Usually after a meal at a nice restaurant, I’m left feeling satiated and… happy. But not this time. It was a bit of a let down and a few hours later, I was feeling so ill, I couldn’t sleep. At 1 am I promptly vomited everything I’d eaten that night.

The very next day I emailed my grievances to the owner, who kindly offered to refund me (but also stressed that they won’t be changing the menu because most people don’t complain). She also asked why I didn’t say anything to the waiters – and that, I think, circles back to the point of this post. Often we try to avoid any sort of confrontation. In this case, it was further spurred on by the fact that the staff couldn’t speak great English and half the time I couldn’t understand what they were saying. And so, the easiest thing to do was to nod, smile and say thank you.

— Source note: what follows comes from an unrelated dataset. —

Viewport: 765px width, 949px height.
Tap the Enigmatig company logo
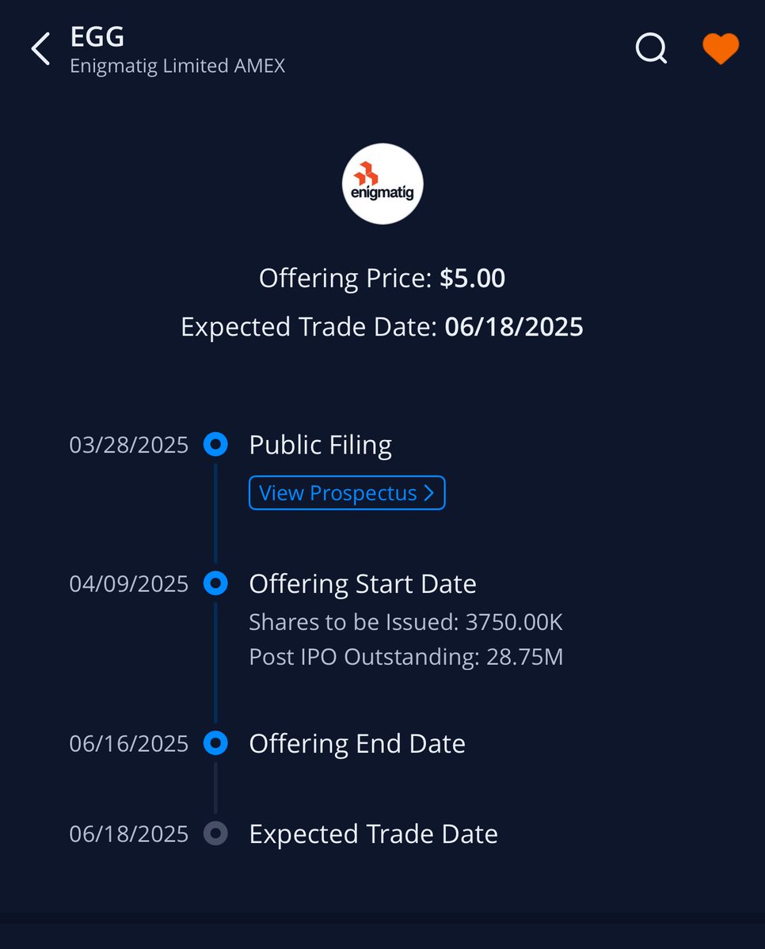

Of course, there is also a balance between giving appropriate feedback and complaining incessantly about every little detail. I think it is important to be honest whilst trying not to be petty at the same time. If the food hadn’t made me sick, I probably would have just chalked it up to a bad restaurant selection, but in the end, I’m glad I spoke up. It took about 2 months for the money to be refunded – and at one point I thought I wasn’t going to get my money back. It took a number of emails and hassling on my part – but it finally came through.

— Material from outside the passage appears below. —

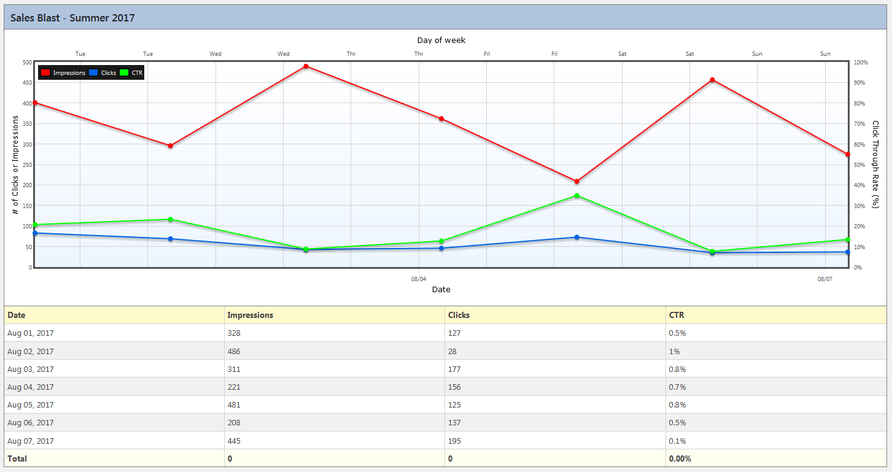Select the highest red Impressions data point
The width and height of the screenshot is (892, 472).
point(306,66)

We are incredibly spoiled in Cape Town. We have some really amazing restaurants and if you go during one of their winter specials, it’s an absolute steal.


Pay attention to the warning signs

Some of you might be wondering why the heck I’m blogging at 1am on a midweek moansday (while others might be wondering why the heck I haven’t been blogging at random hours of the morning up until now) – although truth be told, nobody really looks at the time stamp of blog posts so I’m sorry if I have just wasted 20 seconds of your time. Fillers are important y’know.

The back story of this post started a couple of days ago when I noticed a slight itching on my elbows. (It got progressively worse, so much so that I have had to resort to putting band-aids on my elbows – I know, I can sense a trend manifesting too.) After some Googleling, I discovered that contrary to my worries of this being skin cancer, it’s actually quite harmless. Like a benign tumor, but not really (unless you categorize little bumps as growths, which I shan’t). Apparently, it’s some form of allergic reaction brought on by stress. I don’t particularly feel stressed out but maybe it’s a sub-conscious thing. My final exams are only 2 weeks away so maybe my body is trying to alert me to that fact, just in case my brain has forgotten.

Anyways, I went to the pharmacy today to get some antihistamines. I have never taken them before but I’ve heard that word being flaunted around enough times to know that other people take them quite often, so I reckon it must be good shit, right? The tiny box said something along the lines of “blah blah may cause drowsiness and impotency* blah blah” but I disregarded them in favour of the tiny yellow pills. To my defence, of all the medications I’ve taken, none of them have made me feel tired or drowsy – so I figured it was just one of those mandatory legal-lines printed there so that people wouldn’t fall asleep while driving a big tractor and then try instigate a lawsuit to compensate for their missing leg.

Two hours later, they hit me. I had to abandon my episode of Grey’s Anatomy in favour of my bed, and I slept from 6pm until, well, now.

I’m hungry.

I haven’t had any supper and the last things that saw my stomach were pieces of sushi which weren’t that appetizing and all they made me do was think about the parasites swimming in gastric acid. My growling tummy prompted me to get up and scourge for food – all I could find was a packet of 2-minute noodles which had been in my cupboard for so long that I was surprised it hadn’t grown mold yet.

P.S. I’d take pictures of my elbows but I don’t have any camera equipment.

P.P.S. *I might have slightly misquoted there.